Texte établi par Musée Guimet, Paris (Tome 2p. 145-147).


LE KANDJOUR[1]
COMPILATION DES LIVRES SACRÉS DU TIBET


La grande compilation en cent volumes des livres sacrés du Tibet est appelée Kâ-gyur ou vulgairement Kan-gyur (bkah-hgyur), བཀའ་འྒྱུར​ c’est-à-dire « traduction du commandement », parce que ces livres ont été traduits du sanscrit, ou de l’ancienne langue de l’Inde (rgya-gar-skad) རྒྱ་གར་སྐད​, terme par lequel on peut entendre le prâkrit ou dialecte du pays de Magadha[2], principal siége de la foi bouddhique dans l’Inde, en ce temps-là.
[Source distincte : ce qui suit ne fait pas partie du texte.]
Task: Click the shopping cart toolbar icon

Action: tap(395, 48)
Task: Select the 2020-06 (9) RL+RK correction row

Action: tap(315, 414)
Ces livres renferment la doctrine de Çâkya, Buddha qui, selon la plupart des auteurs tibétains, aurait vécu un millier d’années avant le commencement de l’ère chrétienne[3]. Il en fut fait des compilations dans l’Inde ancienne à trois époques et dans trois localités différentes. La première suivit immédiatement la mort de Çâkya ; la deuxième date du temps d’Açoka, roi célèbre qui résidait à Pâtaliputra, cent dix ans après le décès de Çâkya ; la dernière est du temps de Kaniṣka, roi du Nord de l’Inde, postérieur à Çâkya de plus de quatre cents ans. Les adhérents de Çâkya s’étaient alors partagés en dix-huit sectes formant quatre divisions principales, dont les noms tant sanscrits que tibétains ont été conservés.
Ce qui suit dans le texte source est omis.